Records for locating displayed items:
»»

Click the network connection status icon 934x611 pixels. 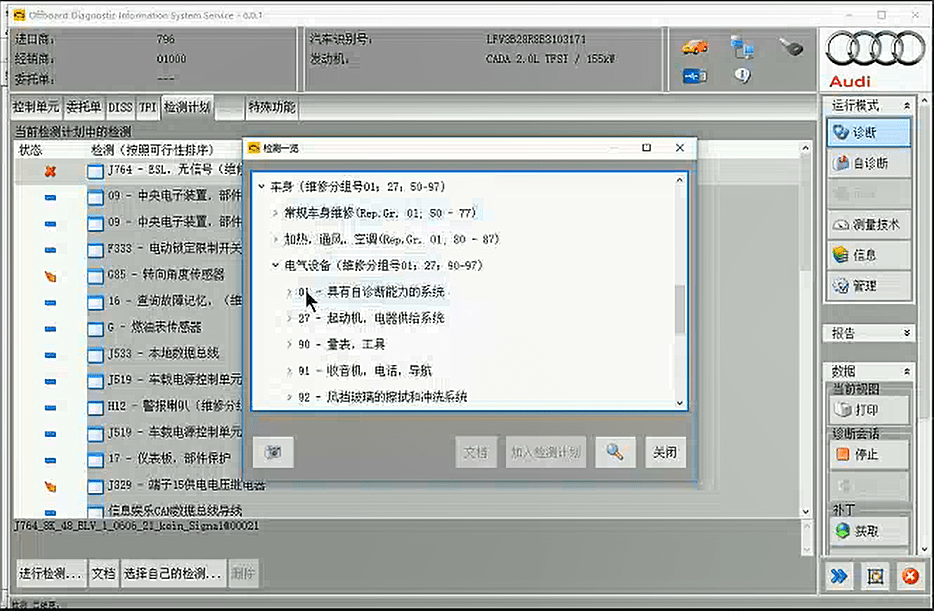pyautogui.click(x=742, y=46)
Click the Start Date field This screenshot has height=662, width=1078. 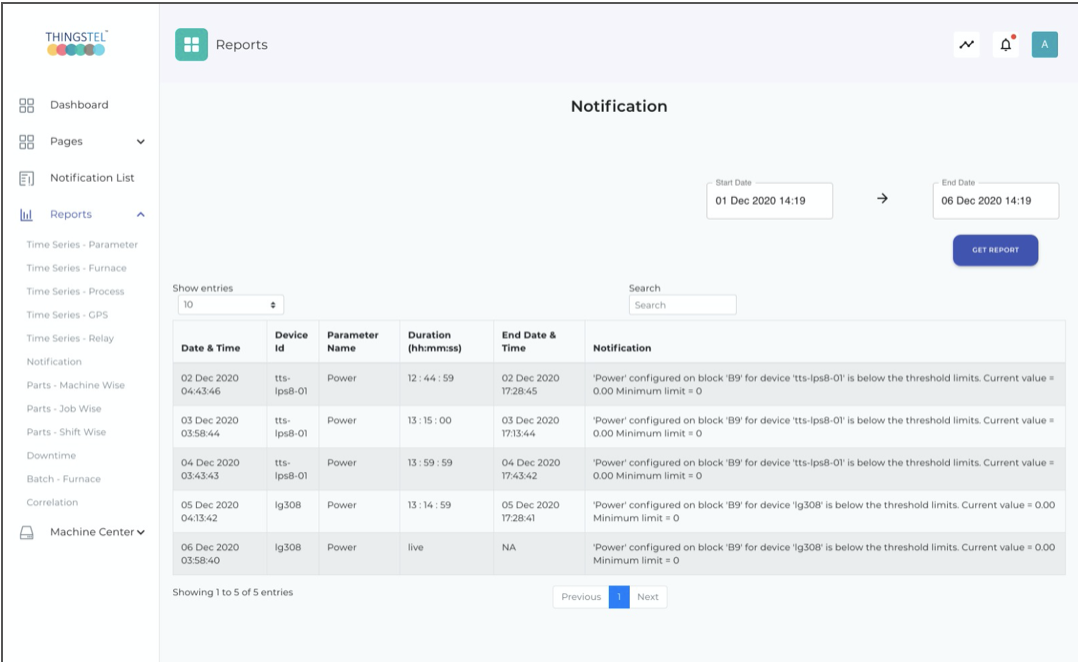pyautogui.click(x=769, y=201)
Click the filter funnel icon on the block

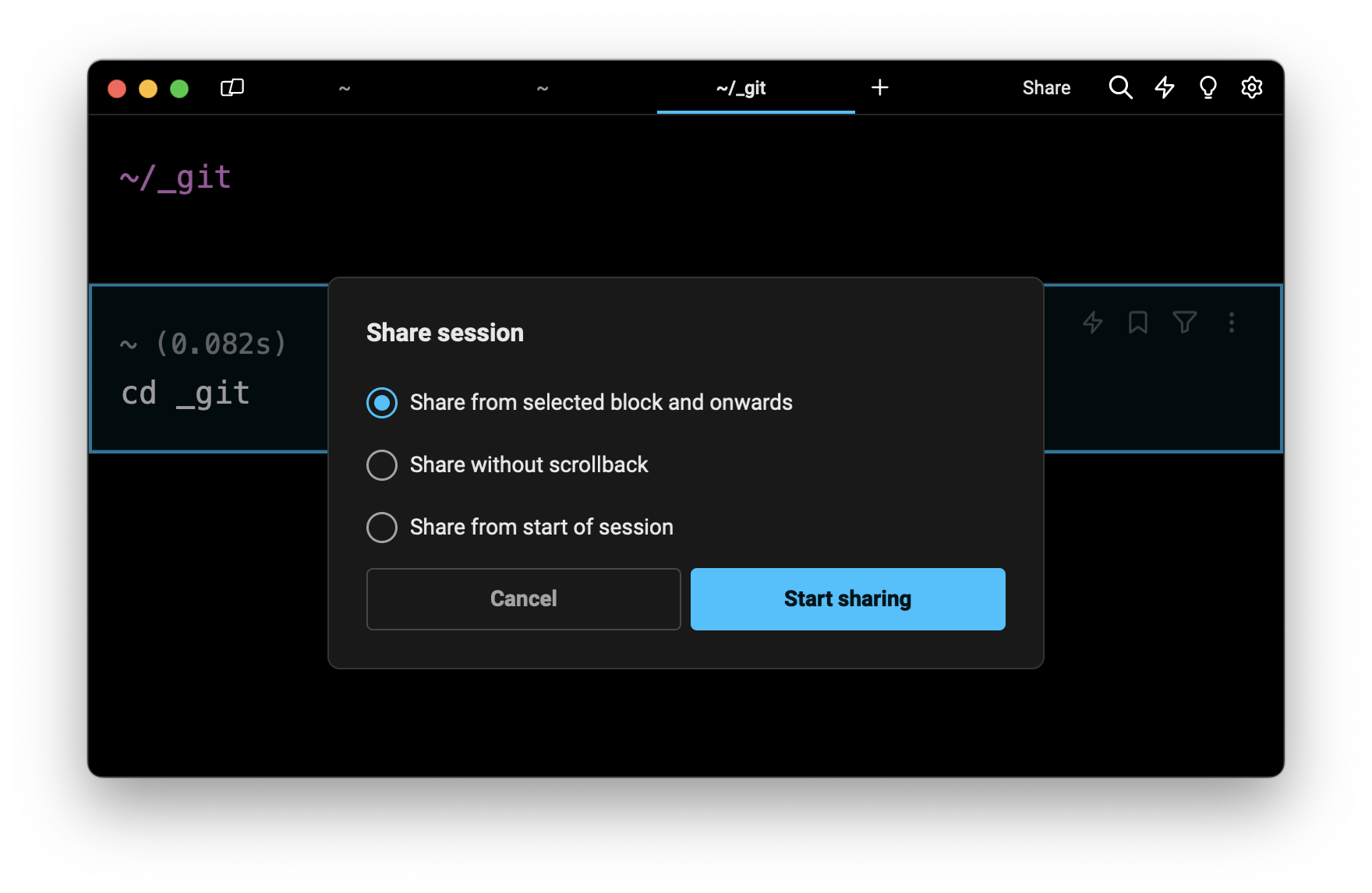coord(1184,323)
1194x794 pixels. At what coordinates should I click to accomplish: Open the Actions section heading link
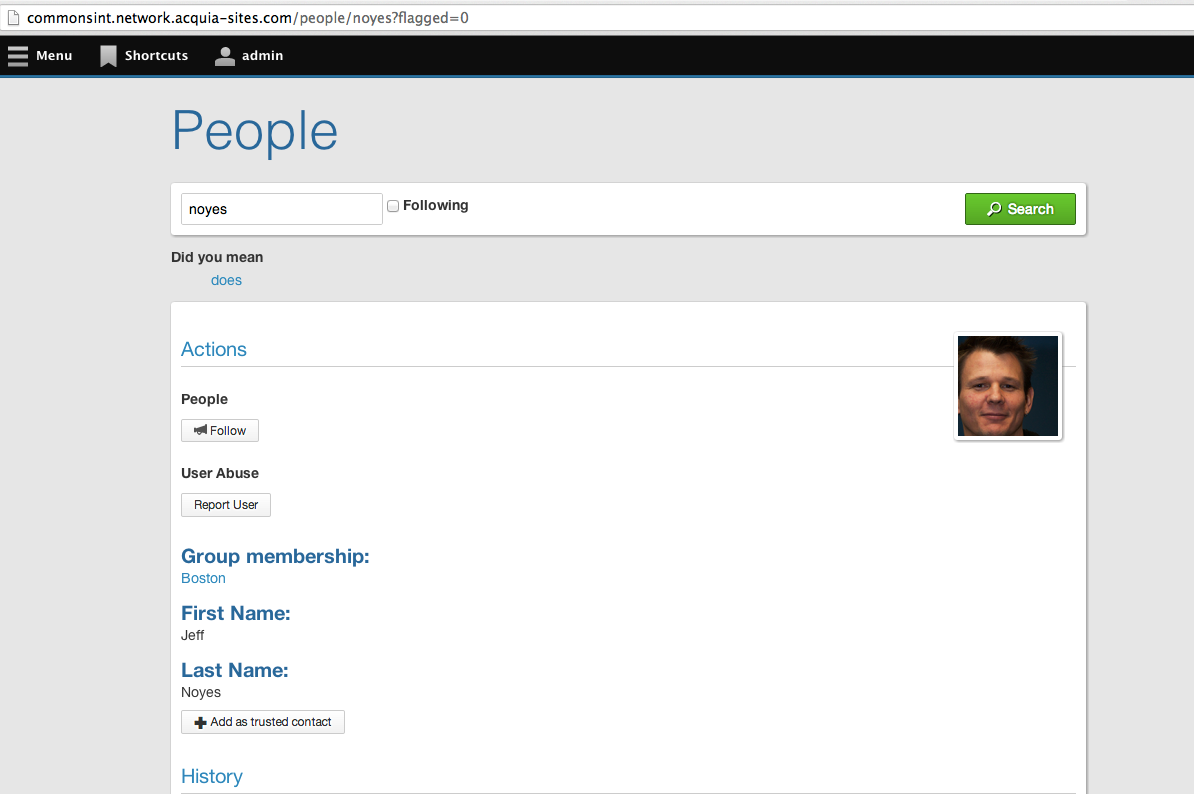click(x=213, y=349)
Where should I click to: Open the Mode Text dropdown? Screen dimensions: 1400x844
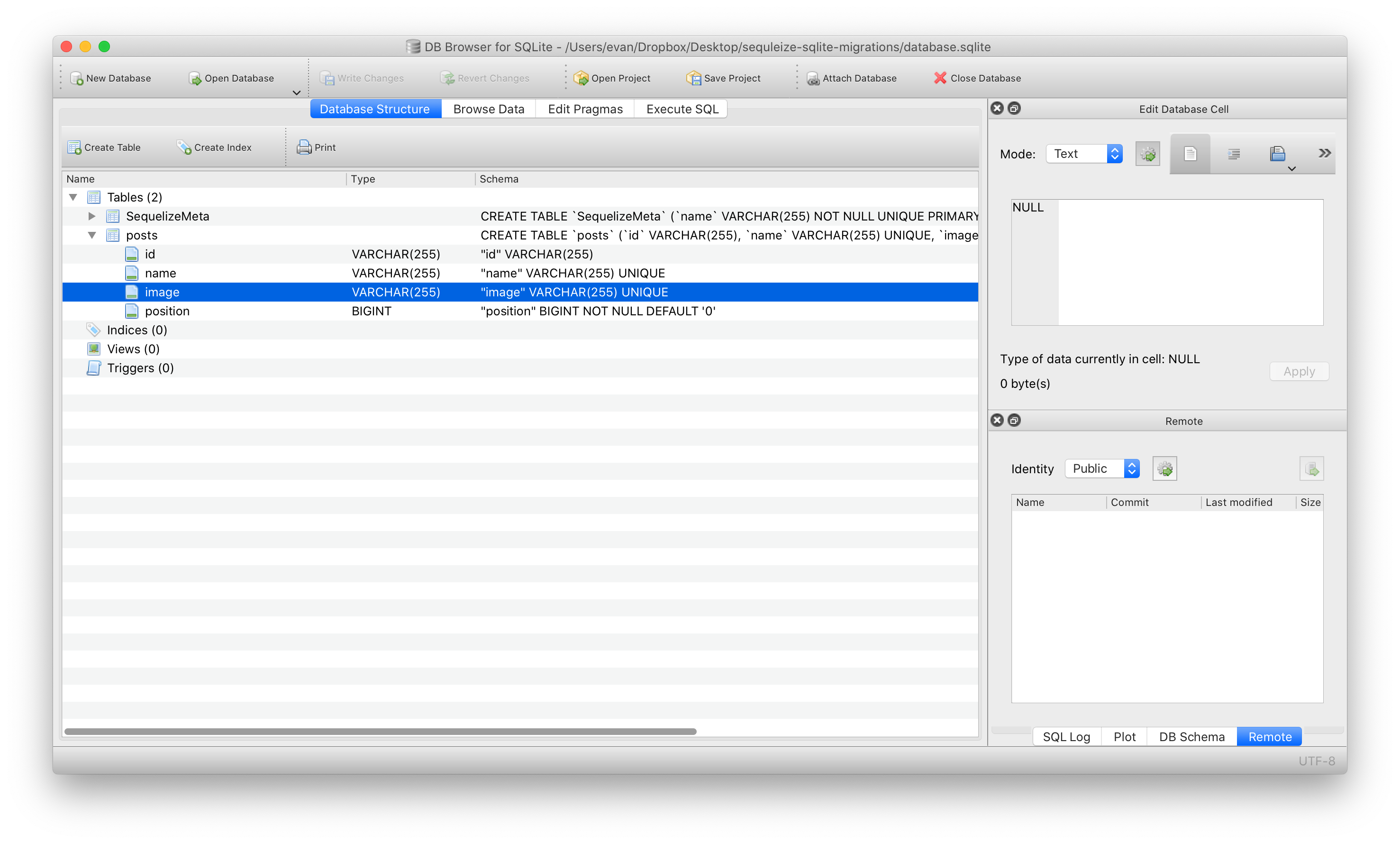click(1084, 154)
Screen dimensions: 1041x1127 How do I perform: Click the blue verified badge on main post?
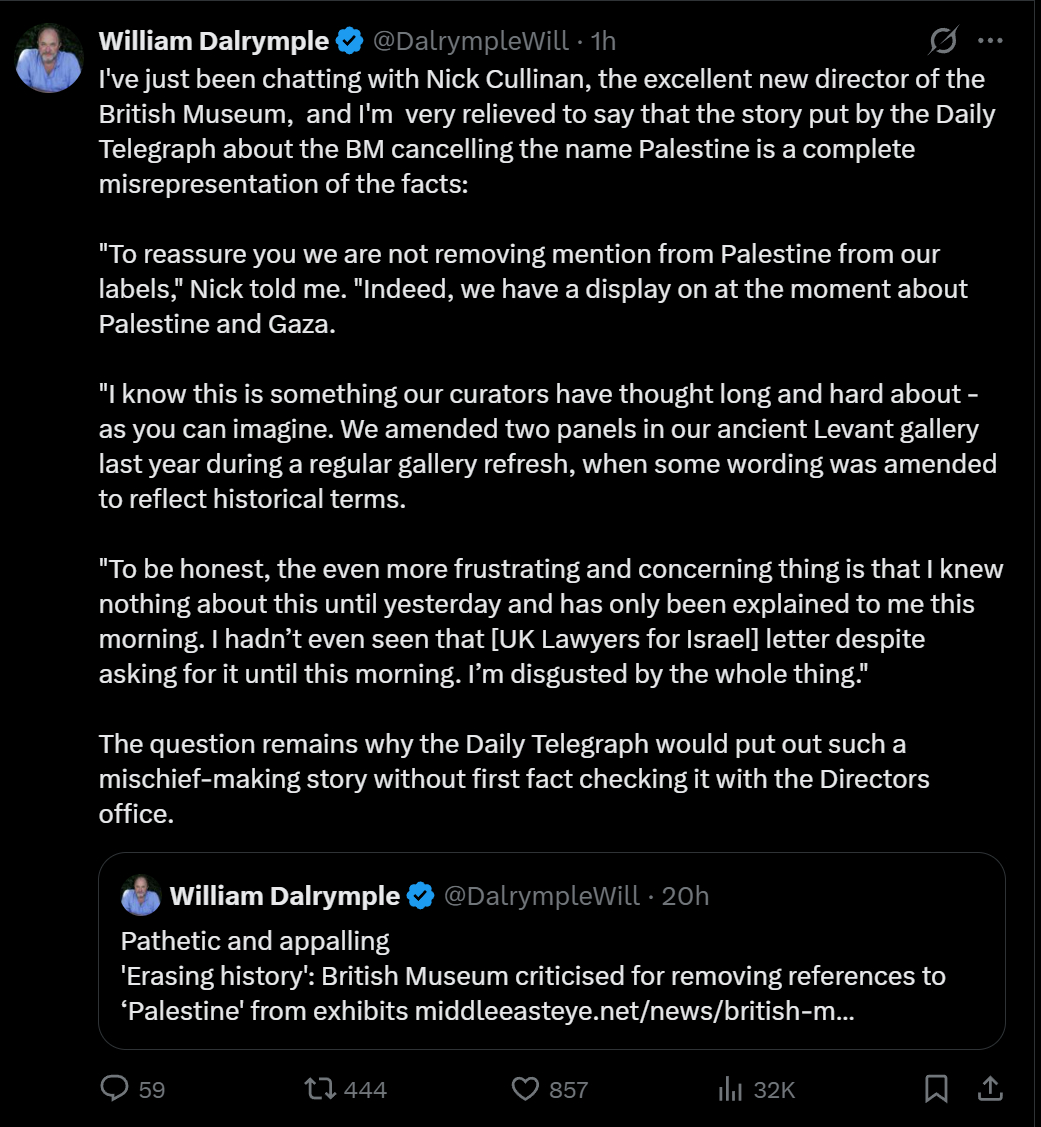click(349, 41)
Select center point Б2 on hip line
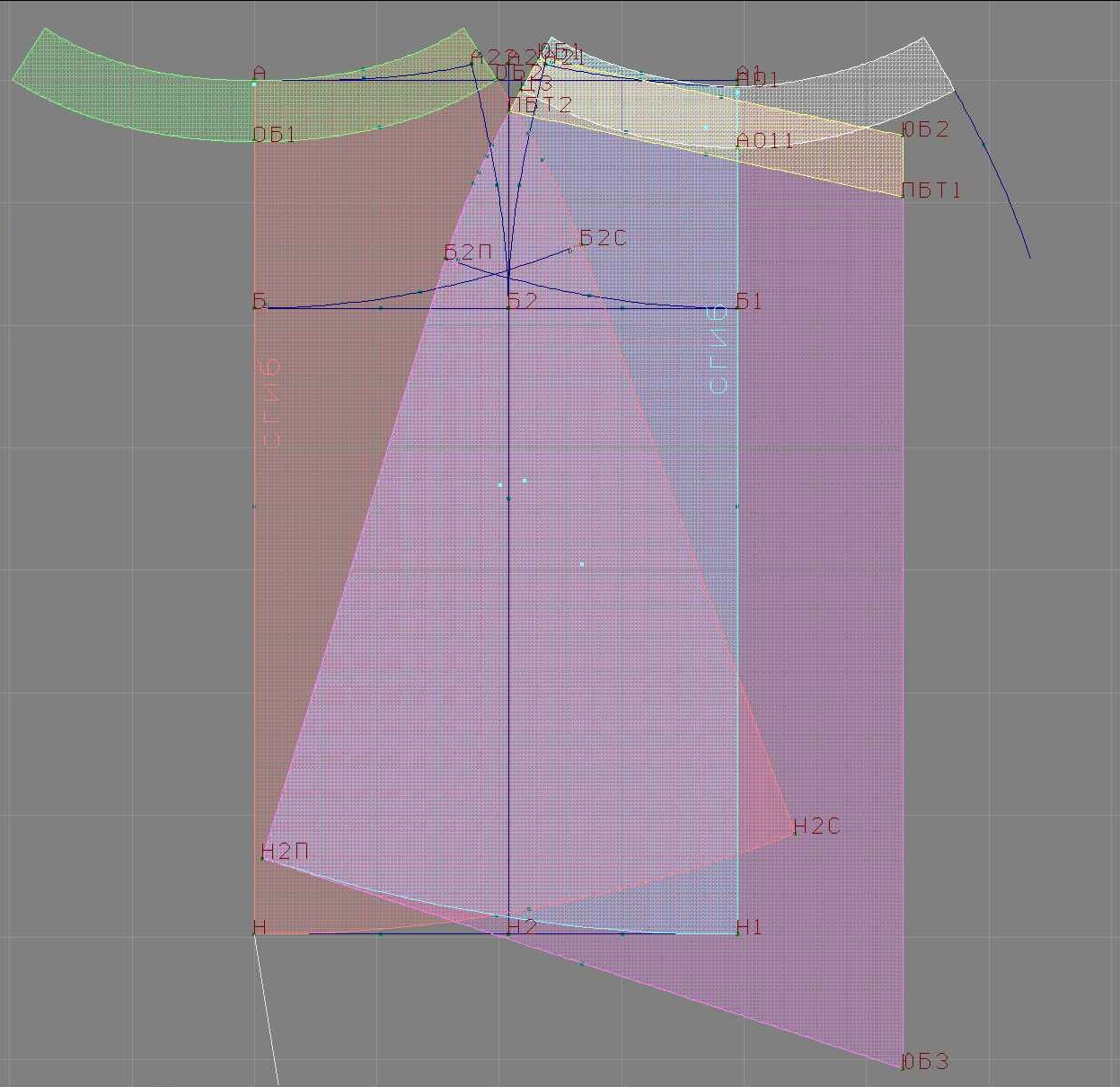Viewport: 1120px width, 1087px height. [522, 302]
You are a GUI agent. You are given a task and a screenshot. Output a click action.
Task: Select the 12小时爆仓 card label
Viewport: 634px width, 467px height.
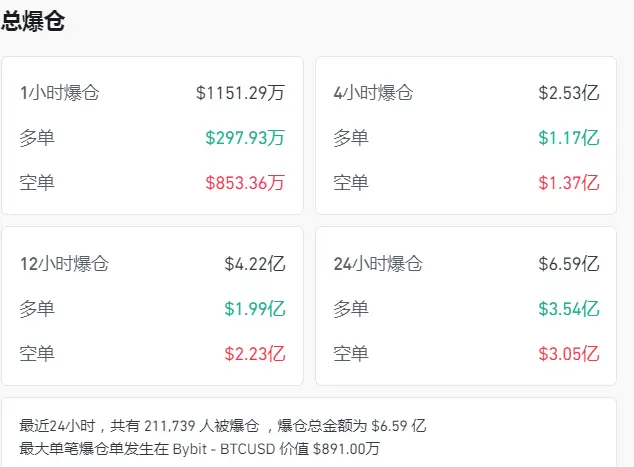[64, 264]
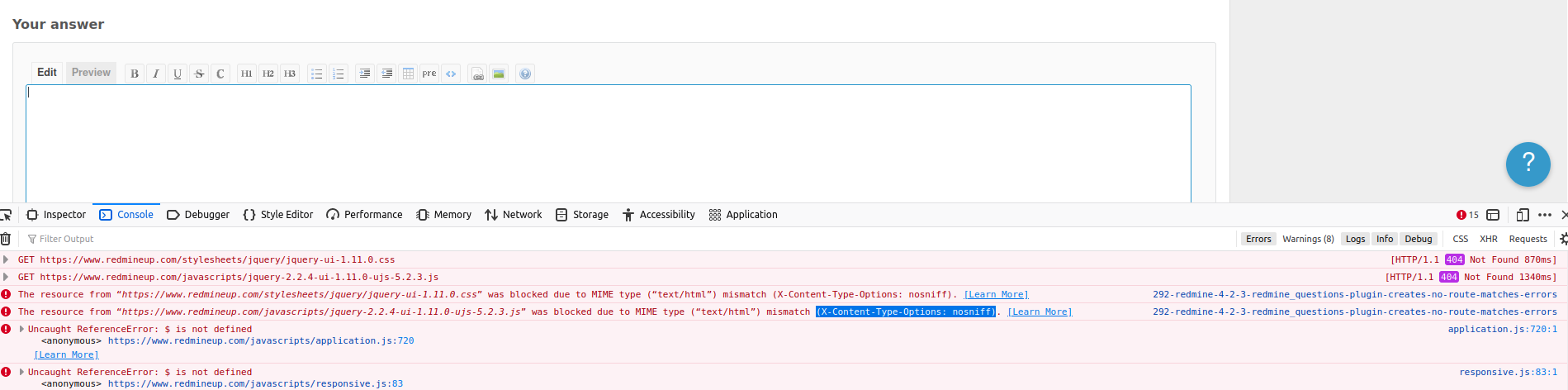The image size is (1568, 390).
Task: Expand the jquery-2.2.4 javascript GET request row
Action: [7, 277]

««

**THE REQUEST**.
Please rename "hip line" to "waist line" in the records, giving only the lines from the line with "Screen dimensions: 1041x1127" to the line with "Viewport: 1120px width, 1087px" and changing nothing else. Leave the pictures out of your answer.

**RESULT**.
Screen dimensions: 1041x1127 How do I perform: Click the blue verified badge on main post?
click(349, 41)
Select center point Б2 on waist line
Viewport: 1120px width, 1087px height. [522, 302]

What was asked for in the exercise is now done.